## [Stated task]
Could you reproduce the part of the items that opens with the line containing "Click the callout number 10" and closes with the line containing "click(x=287, y=223)", replacing "Image resolution" with "Picture size" and leaving everything else unchanged? Leave the pictures out of your answer.

[Records from a data collection]
_ _ _ _
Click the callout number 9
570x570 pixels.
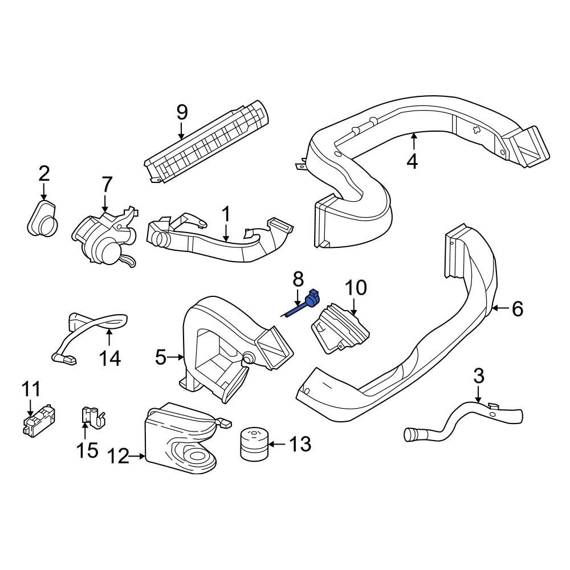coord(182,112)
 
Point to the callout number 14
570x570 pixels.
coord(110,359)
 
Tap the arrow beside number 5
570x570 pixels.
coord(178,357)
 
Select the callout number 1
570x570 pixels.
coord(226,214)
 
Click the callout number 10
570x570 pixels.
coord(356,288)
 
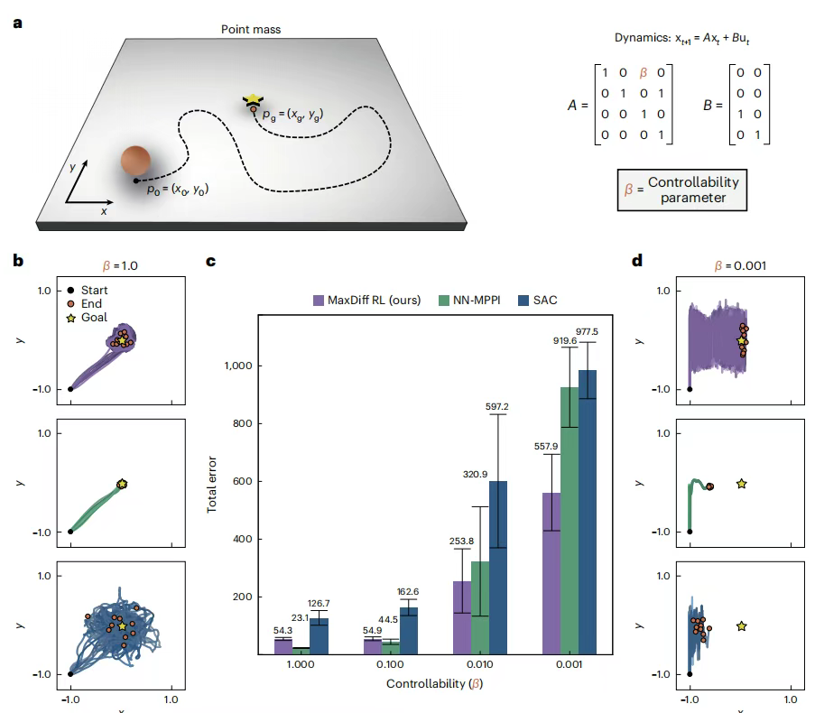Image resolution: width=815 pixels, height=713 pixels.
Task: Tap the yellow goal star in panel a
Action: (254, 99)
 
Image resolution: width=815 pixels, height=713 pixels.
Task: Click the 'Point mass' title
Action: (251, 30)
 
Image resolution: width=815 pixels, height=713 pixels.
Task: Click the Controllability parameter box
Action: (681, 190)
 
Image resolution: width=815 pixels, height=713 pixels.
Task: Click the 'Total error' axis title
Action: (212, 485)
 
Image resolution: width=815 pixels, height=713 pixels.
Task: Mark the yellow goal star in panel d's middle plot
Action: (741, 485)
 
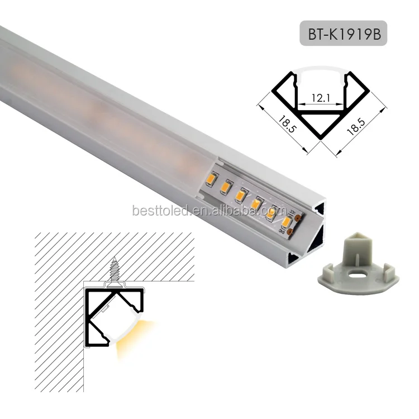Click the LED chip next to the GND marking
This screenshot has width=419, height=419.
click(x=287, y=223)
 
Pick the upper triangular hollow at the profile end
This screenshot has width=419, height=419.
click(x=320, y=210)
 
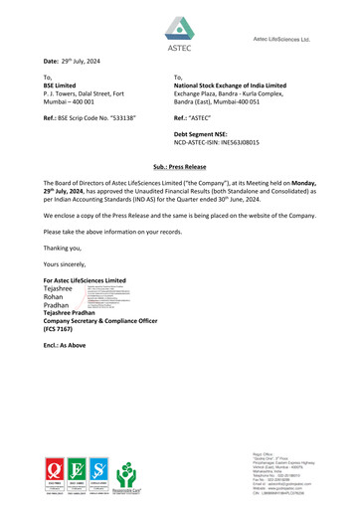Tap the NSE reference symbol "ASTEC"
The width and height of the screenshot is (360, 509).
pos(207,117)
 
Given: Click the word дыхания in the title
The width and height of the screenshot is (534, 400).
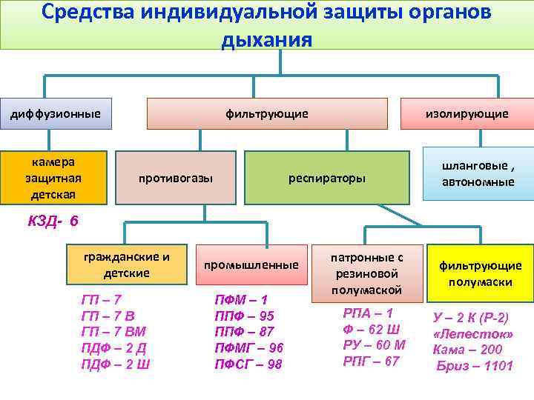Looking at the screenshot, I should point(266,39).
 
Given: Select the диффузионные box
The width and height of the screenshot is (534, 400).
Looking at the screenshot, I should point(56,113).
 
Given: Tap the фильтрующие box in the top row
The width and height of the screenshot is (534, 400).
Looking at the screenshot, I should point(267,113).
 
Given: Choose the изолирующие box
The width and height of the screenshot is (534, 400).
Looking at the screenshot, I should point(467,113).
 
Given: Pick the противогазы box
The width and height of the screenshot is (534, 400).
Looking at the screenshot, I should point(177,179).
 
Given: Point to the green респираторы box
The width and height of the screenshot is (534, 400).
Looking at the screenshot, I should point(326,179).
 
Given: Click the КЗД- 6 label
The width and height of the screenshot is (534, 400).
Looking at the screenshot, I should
_ _ _ _
## [Solved exercise]
Click the callout number 10
570x570 pixels.
coord(356,288)
 
Picture size: width=815 pixels, height=713 pixels.
Task: Tap the yellow goal star in panel a
Action: (254, 99)
 
Picture size: width=815 pixels, height=713 pixels.
Task: Click the 'Point mass' title
Action: (251, 30)
 
Picture size: width=815 pixels, height=713 pixels.
Task: Click the Controllability parameter box
Action: (681, 190)
 
Picture size: width=815 pixels, height=713 pixels.
Task: Click the 'Total error' axis title
Action: (212, 485)
 
Picture size: width=815 pixels, height=713 pixels.
Task: Mark the yellow goal star in panel d's middle plot
Action: (741, 485)
 
Click the LED chip next to the GND marking
This screenshot has width=419, height=419.
click(x=287, y=223)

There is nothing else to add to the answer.